Despite declining poverty rates for the past 30 years, some policymakers and commentators have described America’s social safety net for low-income families as inadequate to address the pandemic-induced economic crisis.

In response, progressive lawmakers want to expand government programs for low-income families even more. But the safety net’s main problem is not that it is insufficient, it is that by discouraging work it traps people in the very conditions that make the current crisis so hard.

Rather than expanding existing programs, we need reforms that encourage employment and give low-income people a realistic path to a more prosperous life.

The federal government sends billions of dollars in aid to low-income households each year to help them meet their food, housing and other basic needs. The result is dramatically lower poverty than even a few decades ago, especially among children.

While the government’s safety net successfully reduces material hardship, it also discourages employment, reducing the chance that a low-income person can work their way up the economic ladder and enjoy economic security.
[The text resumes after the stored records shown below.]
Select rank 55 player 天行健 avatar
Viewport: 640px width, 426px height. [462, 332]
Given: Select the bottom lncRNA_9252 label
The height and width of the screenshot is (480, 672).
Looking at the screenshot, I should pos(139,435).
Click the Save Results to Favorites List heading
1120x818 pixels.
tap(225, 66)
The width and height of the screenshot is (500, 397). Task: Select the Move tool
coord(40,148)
We should be happy that the current safety net has reduced the number of households in poverty, but we shouldn’t take too much comfort knowing that it also means fewer employed low-income people.

The best example of this dynamic is how the safety net discourages employment by “taxing” away increased earnings, and then assisting people in poverty by doling out government-provided benefits.
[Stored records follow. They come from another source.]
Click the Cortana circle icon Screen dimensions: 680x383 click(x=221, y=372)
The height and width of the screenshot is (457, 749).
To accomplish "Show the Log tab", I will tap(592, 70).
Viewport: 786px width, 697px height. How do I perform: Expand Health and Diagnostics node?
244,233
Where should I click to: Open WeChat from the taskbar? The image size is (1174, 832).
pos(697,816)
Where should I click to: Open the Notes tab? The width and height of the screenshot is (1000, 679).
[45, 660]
A team of economists recently found that over half of low-wage workers take home less than 55 cents of each extra dollar they earn because of our tax and transfer system. Single mothers face the worst of it.

A 2019 government study found that a low-income working mother would only be able to take home $1,300 from a $5,000 annual pay raise because the extra pay would cause her to lose childcare assistance.

When I worked for New York City’s social services department, I frequently heard from people who were receiving government benefits that they didn’t want to get a job or a pay raise if it meant they wouldn’t be much better off financially.

It is no wonder that four in 10 people in poverty believe that welfare benefits encourage people to stay poor according to a 2016 AEI/Los Angeles Times survey.

Yet, congressional Democrats want to use the pandemic as an excuse to expand safety net programs even more, and Democrat-led states are using it to justify a lawsuit aimed at weakening work incentives for benefit recipients.

House Democrats requested a 15 percent increase to the maximum SNAP benefit (formerly Food Stamps), even though Congress already increased benefits to deal with the fallout of the pandemic. Receiving SNAP leads to less employment, and expanding it will make this problem worse.

Additionally, 19 states and Washington, D.C., sued the Trump administration’s Department of Agriculture earlier this year to prevent a new rule on work requirements for childless adults receiving SNAP after the pandemic ends.

This goes against what low-income people want for themselves. In the AEI/L.A. Times survey, 87 percent of adults, including 81 percent of people in poverty, supported work or job training expectations in return for government benefits.

Mindlessly expanding safety net programs in the wake of COVID-19 reinforces a broken approach that weakens the connection between government supports and work, impeding economic mobility for our country’s most vulnerable residents.

Instead, we need to redesign government programs to reduce steep “taxes” on low-income families as they earn more from work, and enact policies that expect work in exchange for benefits.